O agora ex-titular da Justiça Cardozo ainda vai fazer parte do governo, desta vez na chefia da Advocacia-Geral da União (AGU), que também tem status de ministro. Caso ele abandonasse completamente a pretensão por manter qualquer cargo, Dilma ficaria praticamente sem qualquer pessoa da sua intimidade no dia a dia ou no núcleo decisório do seu governo.

Já Lima, sucessor de Cardozo no ministério, é ligado ao ministro-chefe da Casa Civil, Jaques Wagner. O próprio Wagner já havia embarcado no governo por sugestão de Lula no ano passado, quando o ex-presidente usou a sua influência para promover mudanças na Esplanada dos Ministérios e conter a crise com a base aliada e a crescente insatisfação do PT. Lula também sugeriu que Nelson Barbosa assumisse o lugar de Joaquim Levy no Ministério da Fazenda. "Essas trocas mostram uma perda de identidade do governo Dilma", afirma Cortez.

Interferência

A saída de Cardozo também levanta dúvidas sobre o futuro da Polícia Federal e, consequentemente, sobre o papel da corporação na Lava Jato.

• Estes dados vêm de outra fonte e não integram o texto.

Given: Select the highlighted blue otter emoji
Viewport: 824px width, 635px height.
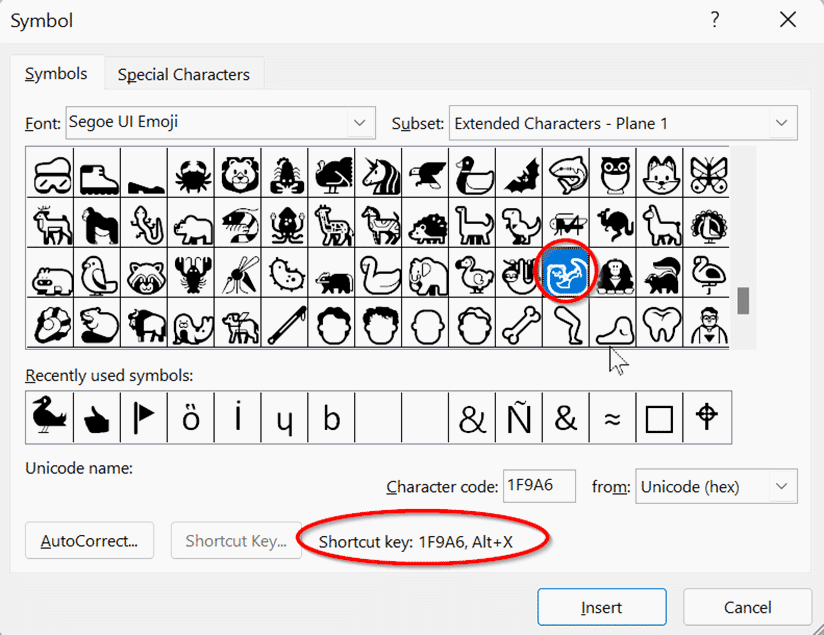Looking at the screenshot, I should [566, 273].
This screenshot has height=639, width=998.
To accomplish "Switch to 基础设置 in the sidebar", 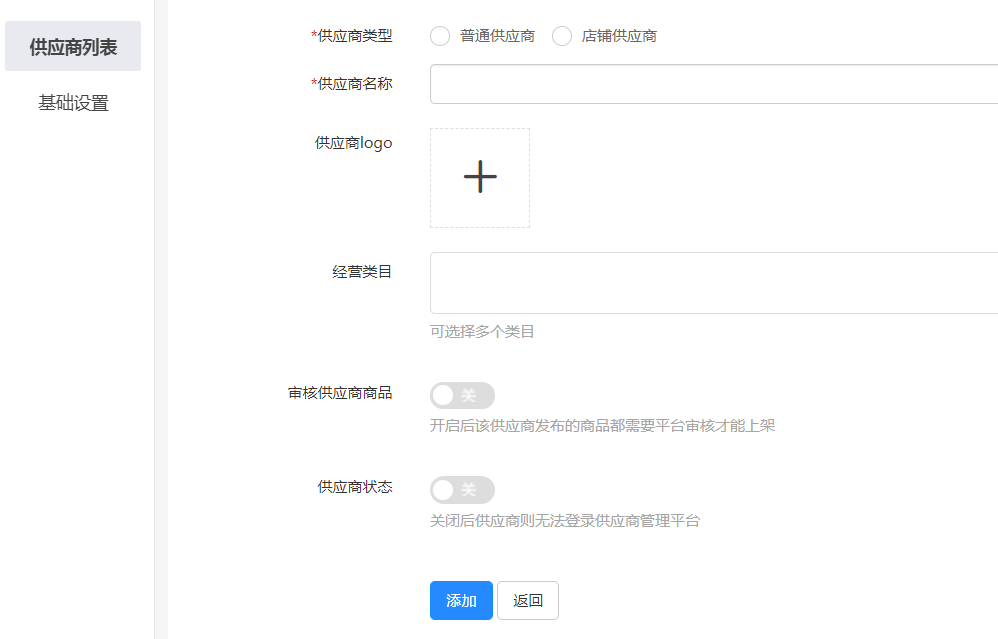I will (73, 103).
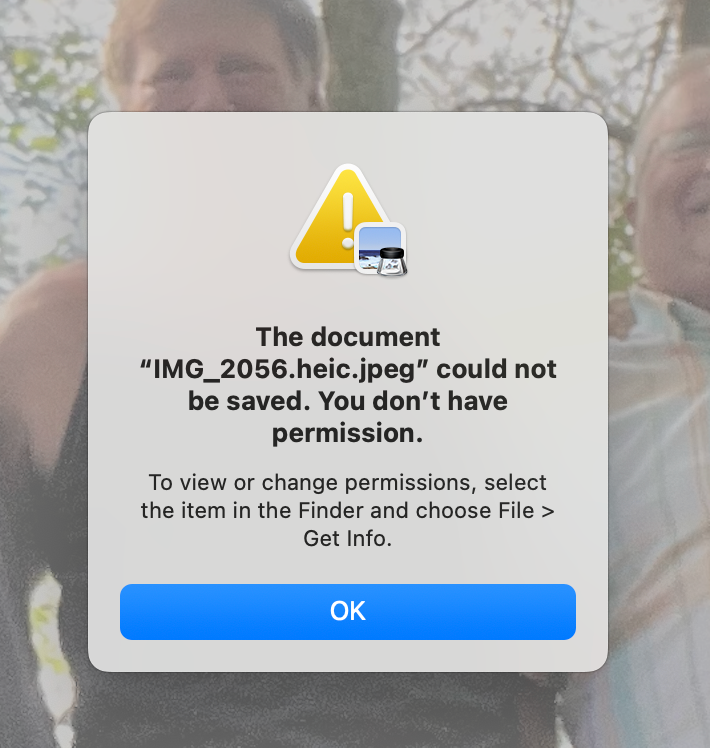This screenshot has height=748, width=710.
Task: Click the "be saved. You don't have" line
Action: [348, 400]
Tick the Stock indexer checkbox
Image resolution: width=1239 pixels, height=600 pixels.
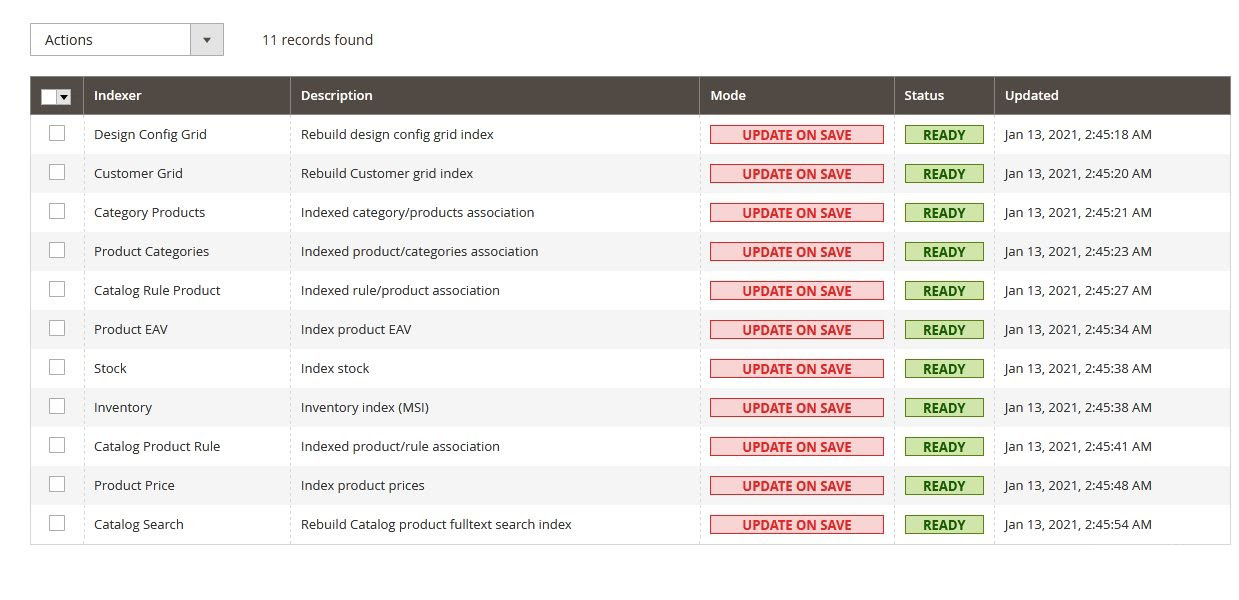(x=57, y=367)
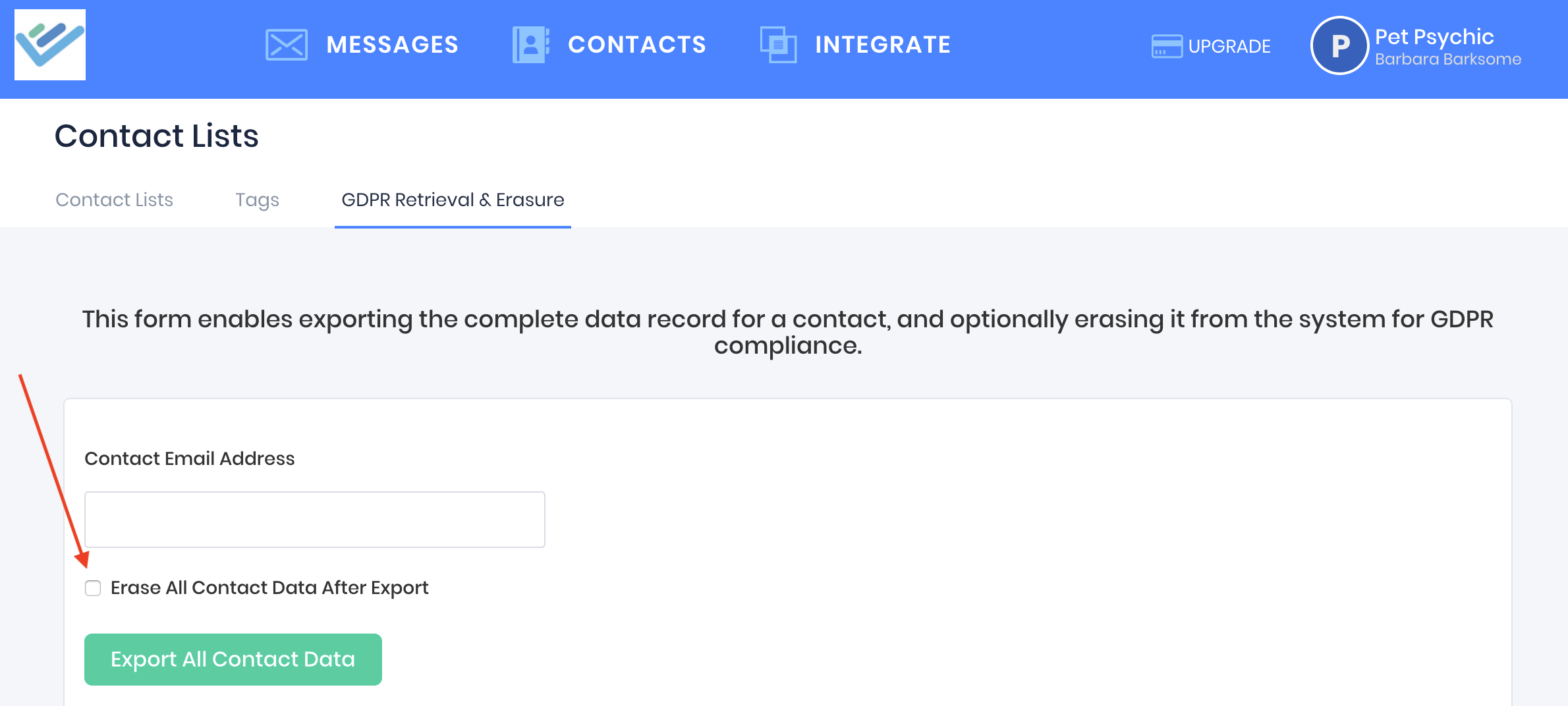Open the profile avatar with letter P
This screenshot has width=1568, height=706.
1339,45
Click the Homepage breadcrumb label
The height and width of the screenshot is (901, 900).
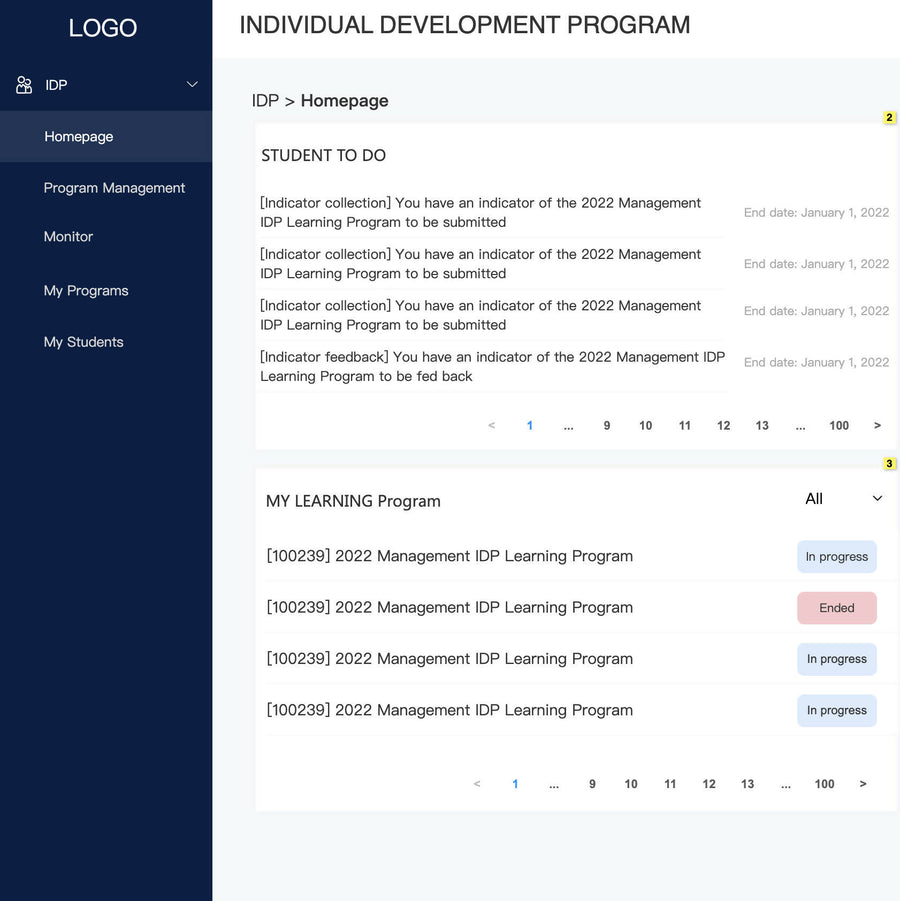tap(344, 100)
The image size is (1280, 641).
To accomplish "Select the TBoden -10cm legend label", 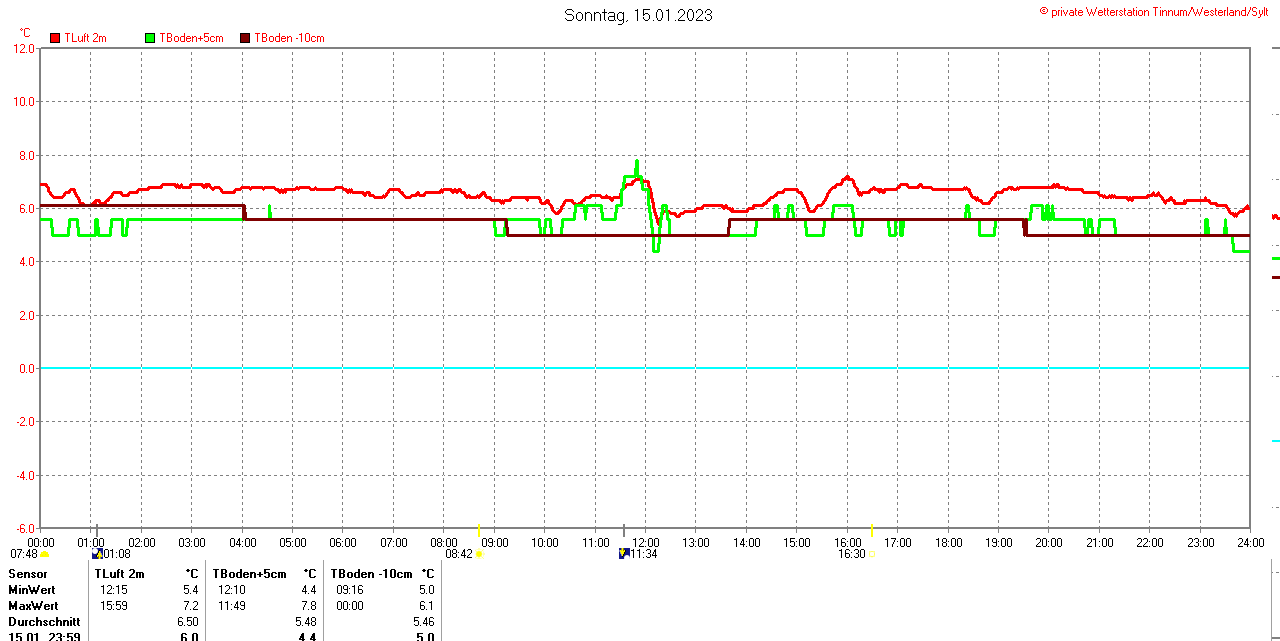I will click(289, 38).
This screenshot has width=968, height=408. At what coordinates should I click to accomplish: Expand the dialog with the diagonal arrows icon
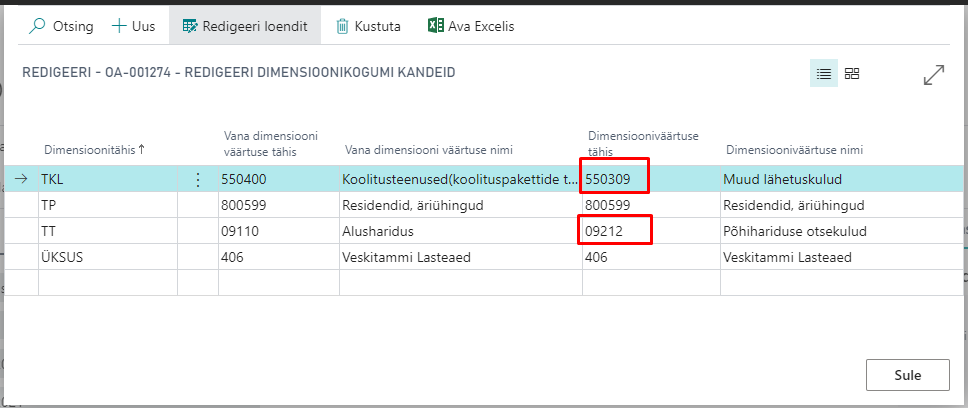click(x=934, y=76)
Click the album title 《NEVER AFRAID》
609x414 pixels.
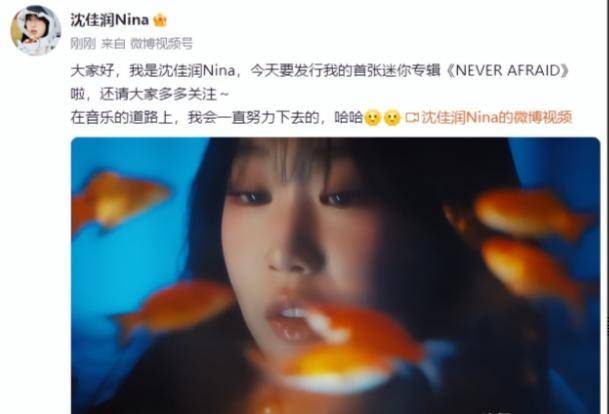(x=508, y=71)
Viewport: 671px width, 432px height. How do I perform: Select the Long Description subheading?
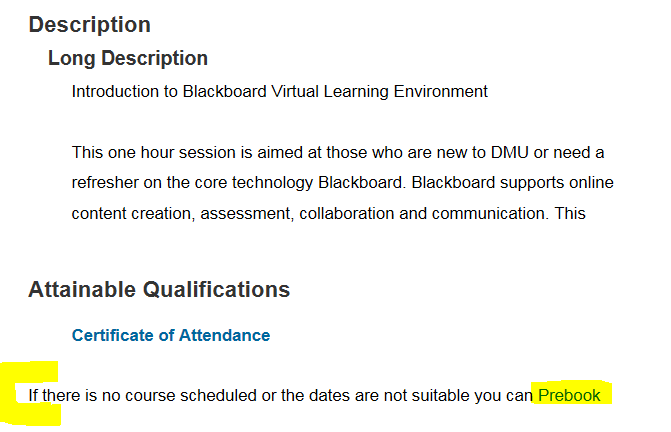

Um dos temores pós-Cardozo envolve a chefia da PF. Apesar da independência da corporação ter se solidificado desde o início do governo Lula, em 2003, a nomeação de seu diretor-geral é de atribuição do ministro da Justiça. Atualmente, o posto é ocupado por Leandro Daiello, que também é alvo de críticas constantes de membros do PT e de políticos envolvidos na Lava Jato. Com a saída de Cardozo, a permanência de Daiello no cargo no longo prazo permanece incerta.

Além disso, a Associação Nacional dos Delegados de Polícia Federal (Adef) manifestou o temor de que a saída de Cardozo faça com que o Ministério seja instrumentalizado por políticos para tentar frear a Lava Jato. Nesta segunda-feira, a associação divulgou nota em que diz ter recebido a notícia sobre a saída do ministro com "extrema preocupação" e que vai lutar para que a PF se mantenha "livre de pressões externas ou de orientações político-partidárias".

Partidos da oposição, como o PSDB, aproveitaram para acusar o PT e Lula de forçarem a saída de Cardozo para interferir na Lava Jato.

Para Cortez, no entanto, é difícil avaliar como um novo ministro poderia efetivamente interferir na operação. A PF é subordinada ao Ministério da Justiça, mas, de acordo com a Constituição, tem autonomia para investigar qualquer cidadão. Uma boa parte das atividades da Lava Jato também é de responsabilidade do Ministério Público e do Judiciário, um órgão e um poder sobre os quais o ministério não tem influência.

"De qualquer forma, o fato de o temor em relação a esse risco institucional ter sido levantado mostra o quão lamentável é a situação. Tal coisa teria um potencial traumático para as instituições", afirma Cortez.